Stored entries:
********************

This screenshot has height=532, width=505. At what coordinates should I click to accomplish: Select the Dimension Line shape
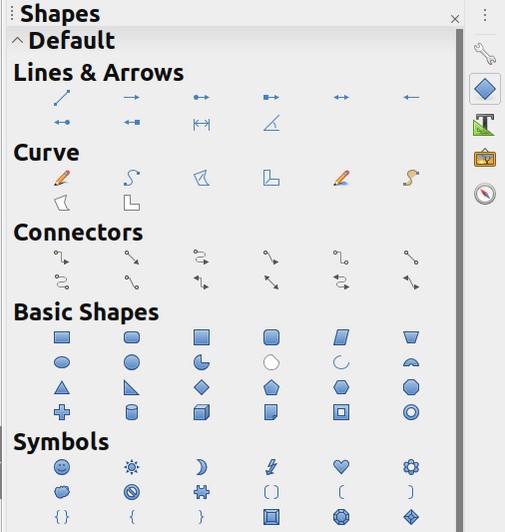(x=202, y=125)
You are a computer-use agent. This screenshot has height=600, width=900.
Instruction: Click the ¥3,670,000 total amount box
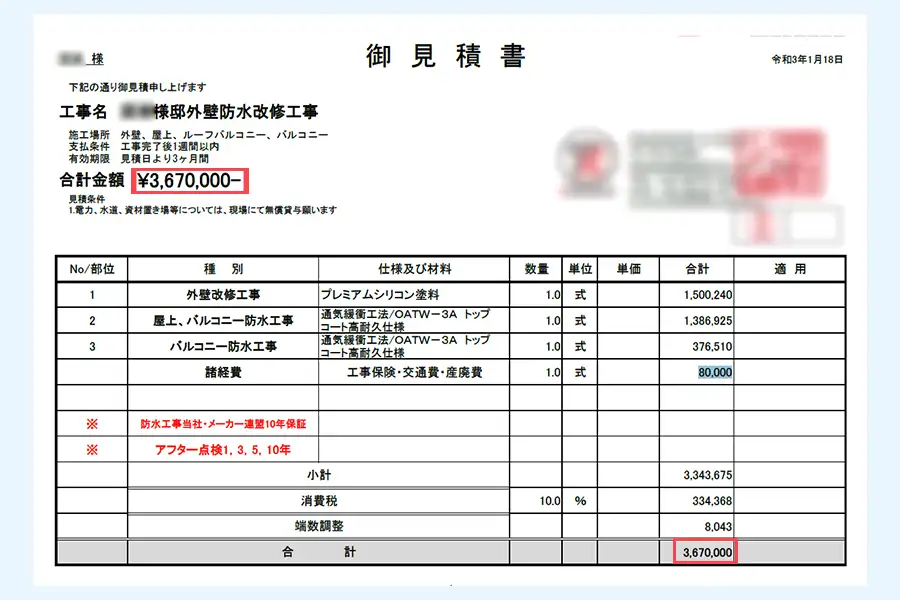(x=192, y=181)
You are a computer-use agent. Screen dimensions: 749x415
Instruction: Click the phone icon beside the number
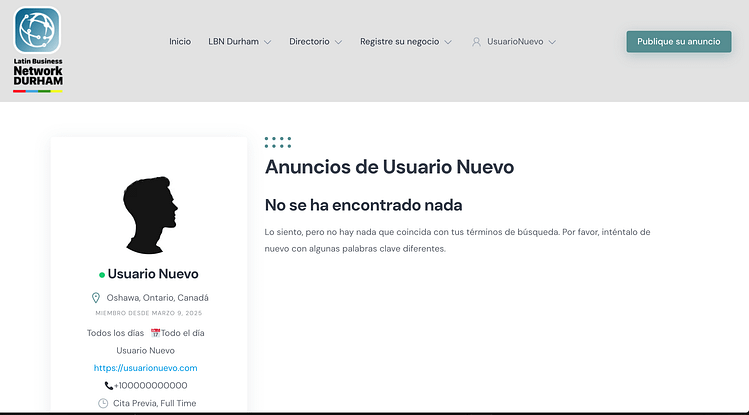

********************

### WHAT THE EXERCISE ASKS
Omit the pictures and please write out exactly the lines between the one containing "You are a computer-use agent. This" and the last line of the entries, both included.

### TASK SOLUTION
You are a computer-use agent. This screenshot has height=600, width=900.
Instruction: Click the ¥3,670,000 total amount box
(x=192, y=181)
You are a computer-use agent. Screen dimensions: 749x415
Instruction: Click the phone icon beside the number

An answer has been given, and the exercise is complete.